Abstract: We present an AI-powered system that integrates data from smartphones and wearable sensors to deliver real-time, personalized support for insulin-treated diabetes care. The system architecture combines food image recognition, reinforcement learning-based algorithms, and multi-source data—including lifestyle, clinical, and treatment inputs—within a modular AI framework. Specialized AI modules perform short-term risk prediction, adaptive insulin dosing, and context-aware nutritional guidance. This solution is the result of over a decade of interdisciplinary research and is currently being validated in a multi-country European clinical trial, aimed at bridging state-of-the-art AI methods with clinical expertise and the lived experience of people with diabetes.

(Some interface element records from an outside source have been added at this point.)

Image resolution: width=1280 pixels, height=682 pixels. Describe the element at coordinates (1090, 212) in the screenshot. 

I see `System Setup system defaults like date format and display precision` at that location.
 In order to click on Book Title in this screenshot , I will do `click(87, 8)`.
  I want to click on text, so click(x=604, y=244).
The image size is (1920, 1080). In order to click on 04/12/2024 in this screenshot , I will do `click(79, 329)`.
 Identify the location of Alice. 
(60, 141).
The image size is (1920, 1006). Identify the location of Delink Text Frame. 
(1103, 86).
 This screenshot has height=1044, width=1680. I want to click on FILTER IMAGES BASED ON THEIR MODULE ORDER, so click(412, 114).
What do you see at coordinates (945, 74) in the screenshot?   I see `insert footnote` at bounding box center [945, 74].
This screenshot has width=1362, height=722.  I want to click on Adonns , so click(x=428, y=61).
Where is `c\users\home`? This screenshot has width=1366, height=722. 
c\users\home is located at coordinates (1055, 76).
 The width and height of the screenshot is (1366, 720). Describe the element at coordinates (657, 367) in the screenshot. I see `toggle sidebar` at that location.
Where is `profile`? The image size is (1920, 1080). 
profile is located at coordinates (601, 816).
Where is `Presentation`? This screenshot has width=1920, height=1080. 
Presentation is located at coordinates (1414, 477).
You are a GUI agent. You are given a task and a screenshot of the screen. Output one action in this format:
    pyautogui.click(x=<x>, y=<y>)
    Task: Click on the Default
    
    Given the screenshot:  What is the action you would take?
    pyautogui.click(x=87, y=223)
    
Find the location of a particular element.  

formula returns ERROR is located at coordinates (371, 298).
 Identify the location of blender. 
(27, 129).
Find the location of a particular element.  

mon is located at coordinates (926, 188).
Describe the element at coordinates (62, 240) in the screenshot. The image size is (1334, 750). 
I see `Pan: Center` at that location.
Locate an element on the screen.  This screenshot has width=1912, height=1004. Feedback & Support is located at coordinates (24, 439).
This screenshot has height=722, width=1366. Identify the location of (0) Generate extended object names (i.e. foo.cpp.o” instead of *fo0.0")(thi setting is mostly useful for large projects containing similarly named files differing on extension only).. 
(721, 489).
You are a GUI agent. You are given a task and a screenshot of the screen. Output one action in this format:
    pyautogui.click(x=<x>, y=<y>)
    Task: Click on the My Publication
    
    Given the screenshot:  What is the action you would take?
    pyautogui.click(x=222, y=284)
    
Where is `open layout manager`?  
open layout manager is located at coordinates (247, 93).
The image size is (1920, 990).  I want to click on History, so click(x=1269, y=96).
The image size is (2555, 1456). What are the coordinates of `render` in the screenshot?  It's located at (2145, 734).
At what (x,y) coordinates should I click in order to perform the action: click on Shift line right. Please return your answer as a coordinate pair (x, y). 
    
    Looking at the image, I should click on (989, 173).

Dr. Stavroula-Georgia G. Mougiakakou is an Associate Professor with a Ph.D. in Electrical and Computer Engineering from the National Technical University of Athens, Greece. Since 2008, she is affiliated with the Faculty of Medicine at the University of Bern, where she leads the AI in Health and Nutrition Laboratory at the ARTORG Center for Biomedical Engineering Research, Bern, Switzerland. Her research focuses on the design, development and validation of artificial intelligence and machine learning approaches for the analysis of multimodal data, and their applications in the prevention, personalized diagnosis, prognosis, and treatment of acute and chronic diseases, including obesity, diabetes, and lung diseases. In addition, her work focuses on the entire AI-based pipeline for translating food data into nutrient content, including food detection and segmentation, recognition, and volume estimation. This approach leverages various smartphone sensors and utilizes extensive food-related databases, from nutrient composition to recipes, alongside the recent advancements in large language models. The research is applied in contexts such as tackling malnutrition in hospitals, dietary monitoring and disease self-management, as well as providing recommendations and evaluating diet compliance, such as adherence to the Mediterranean diet. Stavroula is also a member of the Executive Team of the Center for Artificial Intelligence in Medicine (CAIM) at the University of Bern and serves as Co-Director of the MSc program in AI in Medicine. So far, she has supervised several MS students, 19 PhD students (12 finished, 7 ongoing), and 8 postdocs (2 ongoing). Over the years, she and her research group have successfully participated in numerous competitive national, European, and international research projects, resulting in numerous publications, software, several patents, and technology transfer activities.